Supplied records Block Start

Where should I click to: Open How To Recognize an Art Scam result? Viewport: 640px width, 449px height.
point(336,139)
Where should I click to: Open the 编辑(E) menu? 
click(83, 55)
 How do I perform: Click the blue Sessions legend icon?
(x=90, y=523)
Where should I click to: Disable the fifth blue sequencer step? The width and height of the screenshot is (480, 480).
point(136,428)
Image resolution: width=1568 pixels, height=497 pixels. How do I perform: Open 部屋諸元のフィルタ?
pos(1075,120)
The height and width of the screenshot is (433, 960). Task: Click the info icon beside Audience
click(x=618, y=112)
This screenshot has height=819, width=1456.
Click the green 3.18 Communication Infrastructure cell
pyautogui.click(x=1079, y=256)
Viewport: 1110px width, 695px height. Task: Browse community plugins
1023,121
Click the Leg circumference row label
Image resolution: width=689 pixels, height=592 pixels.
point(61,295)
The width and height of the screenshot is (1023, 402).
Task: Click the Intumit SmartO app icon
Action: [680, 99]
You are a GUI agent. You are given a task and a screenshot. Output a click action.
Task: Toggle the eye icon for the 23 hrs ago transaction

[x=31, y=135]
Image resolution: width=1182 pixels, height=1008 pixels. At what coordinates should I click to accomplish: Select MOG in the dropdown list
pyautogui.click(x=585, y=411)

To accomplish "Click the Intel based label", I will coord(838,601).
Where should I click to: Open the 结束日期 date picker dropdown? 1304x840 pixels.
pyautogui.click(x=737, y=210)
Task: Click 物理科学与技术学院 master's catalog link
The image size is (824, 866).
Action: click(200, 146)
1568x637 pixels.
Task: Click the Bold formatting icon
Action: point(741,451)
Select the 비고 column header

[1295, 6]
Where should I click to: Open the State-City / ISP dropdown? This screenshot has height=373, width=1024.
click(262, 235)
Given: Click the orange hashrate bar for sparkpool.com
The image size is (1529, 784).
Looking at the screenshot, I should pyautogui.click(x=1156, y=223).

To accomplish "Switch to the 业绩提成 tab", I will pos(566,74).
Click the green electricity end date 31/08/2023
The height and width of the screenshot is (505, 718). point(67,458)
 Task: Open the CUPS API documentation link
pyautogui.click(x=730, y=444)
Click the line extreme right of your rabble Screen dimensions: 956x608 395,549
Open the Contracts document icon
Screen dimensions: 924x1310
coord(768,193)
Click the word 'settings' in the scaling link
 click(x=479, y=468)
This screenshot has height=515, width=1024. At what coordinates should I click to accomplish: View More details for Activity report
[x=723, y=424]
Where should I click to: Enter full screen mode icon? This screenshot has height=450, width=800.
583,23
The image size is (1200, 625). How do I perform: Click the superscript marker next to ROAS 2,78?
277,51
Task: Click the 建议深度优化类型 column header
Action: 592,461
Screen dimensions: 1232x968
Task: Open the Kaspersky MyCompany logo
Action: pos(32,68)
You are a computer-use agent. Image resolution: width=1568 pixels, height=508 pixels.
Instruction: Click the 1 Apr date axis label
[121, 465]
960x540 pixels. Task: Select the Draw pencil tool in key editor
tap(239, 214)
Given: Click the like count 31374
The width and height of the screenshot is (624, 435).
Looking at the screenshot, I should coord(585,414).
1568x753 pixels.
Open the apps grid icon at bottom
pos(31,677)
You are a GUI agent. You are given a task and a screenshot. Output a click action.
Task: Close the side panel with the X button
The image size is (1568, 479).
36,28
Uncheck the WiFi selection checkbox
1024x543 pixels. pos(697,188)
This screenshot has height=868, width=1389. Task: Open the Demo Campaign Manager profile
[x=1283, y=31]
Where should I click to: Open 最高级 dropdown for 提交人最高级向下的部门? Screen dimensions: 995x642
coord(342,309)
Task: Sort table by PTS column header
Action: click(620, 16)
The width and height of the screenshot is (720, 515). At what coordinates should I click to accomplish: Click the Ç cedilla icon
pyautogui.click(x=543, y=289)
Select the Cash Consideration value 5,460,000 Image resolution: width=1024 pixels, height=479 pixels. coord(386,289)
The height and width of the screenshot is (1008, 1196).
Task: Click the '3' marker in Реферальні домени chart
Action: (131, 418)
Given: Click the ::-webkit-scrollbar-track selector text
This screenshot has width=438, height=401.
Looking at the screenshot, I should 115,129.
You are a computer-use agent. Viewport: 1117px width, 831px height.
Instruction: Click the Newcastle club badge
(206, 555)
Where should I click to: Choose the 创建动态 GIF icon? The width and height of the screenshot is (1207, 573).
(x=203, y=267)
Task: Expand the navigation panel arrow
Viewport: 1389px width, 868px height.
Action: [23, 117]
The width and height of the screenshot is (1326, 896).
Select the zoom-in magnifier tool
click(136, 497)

Supplied records Block End

What this task involves: What is needed is an exact transcription of every entry above.

Response to the exercise:
Where should I click to: Open How To Recognize an Art Scam result? Viewport: 640px width, 449px height.
point(336,139)
Where should I click to: Open the 编辑(E) menu? 
click(83, 55)
 How do I perform: Click the blue Sessions legend icon?
(x=90, y=523)
Where should I click to: Disable the fifth blue sequencer step? The width and height of the screenshot is (480, 480).
point(136,428)
Image resolution: width=1568 pixels, height=497 pixels. How do I perform: Open 部屋諸元のフィルタ?
pos(1075,120)
The height and width of the screenshot is (433, 960). Task: Click the info icon beside Audience
click(x=618, y=112)
This screenshot has height=819, width=1456.
Click the green 3.18 Communication Infrastructure cell
pyautogui.click(x=1079, y=256)
Viewport: 1110px width, 695px height. Task: Browse community plugins
1023,121
Click the Leg circumference row label
Image resolution: width=689 pixels, height=592 pixels.
point(61,295)
The width and height of the screenshot is (1023, 402).
Task: Click the Intumit SmartO app icon
Action: [680, 99]
You are a GUI agent. You are given a task and a screenshot. Output a click action.
Task: Toggle the eye icon for the 23 hrs ago transaction

[x=31, y=135]
Image resolution: width=1182 pixels, height=1008 pixels. At what coordinates should I click to accomplish: Select MOG in the dropdown list
pyautogui.click(x=585, y=411)

To accomplish "Click the Intel based label", I will coord(838,601).
Where should I click to: Open the 结束日期 date picker dropdown? 1304x840 pixels.
pyautogui.click(x=737, y=210)
Task: Click 物理科学与技术学院 master's catalog link
The image size is (824, 866).
Action: click(200, 146)
1568x637 pixels.
Task: Click the Bold formatting icon
Action: point(741,451)
Select the 비고 column header

[1295, 6]
Where should I click to: Open the State-City / ISP dropdown? This screenshot has height=373, width=1024.
click(262, 235)
Given: Click the orange hashrate bar for sparkpool.com
The image size is (1529, 784).
Looking at the screenshot, I should pyautogui.click(x=1156, y=223).

To accomplish "Switch to the 业绩提成 tab", I will pos(566,74).
Click the green electricity end date 31/08/2023
The height and width of the screenshot is (505, 718). point(67,458)
 Task: Open the CUPS API documentation link
pyautogui.click(x=730, y=444)
Click the line extreme right of your rabble Screen dimensions: 956x608 395,549
Open the Contracts document icon
Screen dimensions: 924x1310
coord(768,193)
Click the word 'settings' in the scaling link
 click(x=479, y=468)
This screenshot has height=515, width=1024. At what coordinates should I click to accomplish: View More details for Activity report
[x=723, y=424]
Where should I click to: Enter full screen mode icon? This screenshot has height=450, width=800.
583,23
The image size is (1200, 625). How do I perform: Click the superscript marker next to ROAS 2,78?
277,51
Task: Click the 建议深度优化类型 column header
Action: 592,461
Screen dimensions: 1232x968
Task: Open the Kaspersky MyCompany logo
Action: pos(32,68)
You are a computer-use agent. Image resolution: width=1568 pixels, height=508 pixels.
Instruction: Click the 1 Apr date axis label
[121, 465]
960x540 pixels. Task: Select the Draw pencil tool in key editor
tap(239, 214)
Given: Click the like count 31374
The width and height of the screenshot is (624, 435).
Looking at the screenshot, I should coord(585,414).
1568x753 pixels.
Open the apps grid icon at bottom
pos(31,677)
You are a GUI agent. You are given a task and a screenshot. Output a click action.
Task: Close the side panel with the X button
The image size is (1568, 479).
36,28
Uncheck the WiFi selection checkbox
1024x543 pixels. pos(697,188)
This screenshot has height=868, width=1389. Task: Open the Demo Campaign Manager profile
[x=1283, y=31]
Where should I click to: Open 最高级 dropdown for 提交人最高级向下的部门? Screen dimensions: 995x642
coord(342,309)
Task: Sort table by PTS column header
Action: click(620, 16)
The width and height of the screenshot is (720, 515). At what coordinates should I click to accomplish: Click the Ç cedilla icon
pyautogui.click(x=543, y=289)
Select the Cash Consideration value 5,460,000 Image resolution: width=1024 pixels, height=479 pixels. coord(386,289)
The height and width of the screenshot is (1008, 1196).
Task: Click the '3' marker in Реферальні домени chart
Action: (131, 418)
Given: Click the ::-webkit-scrollbar-track selector text
This screenshot has width=438, height=401.
Looking at the screenshot, I should 115,129.
You are a computer-use agent. Viewport: 1117px width, 831px height.
Instruction: Click the Newcastle club badge
(206, 555)
Where should I click to: Choose the 创建动态 GIF icon? The width and height of the screenshot is (1207, 573).
(x=203, y=267)
Task: Expand the navigation panel arrow
Viewport: 1389px width, 868px height.
Action: [23, 117]
The width and height of the screenshot is (1326, 896).
Select the zoom-in magnifier tool
click(136, 497)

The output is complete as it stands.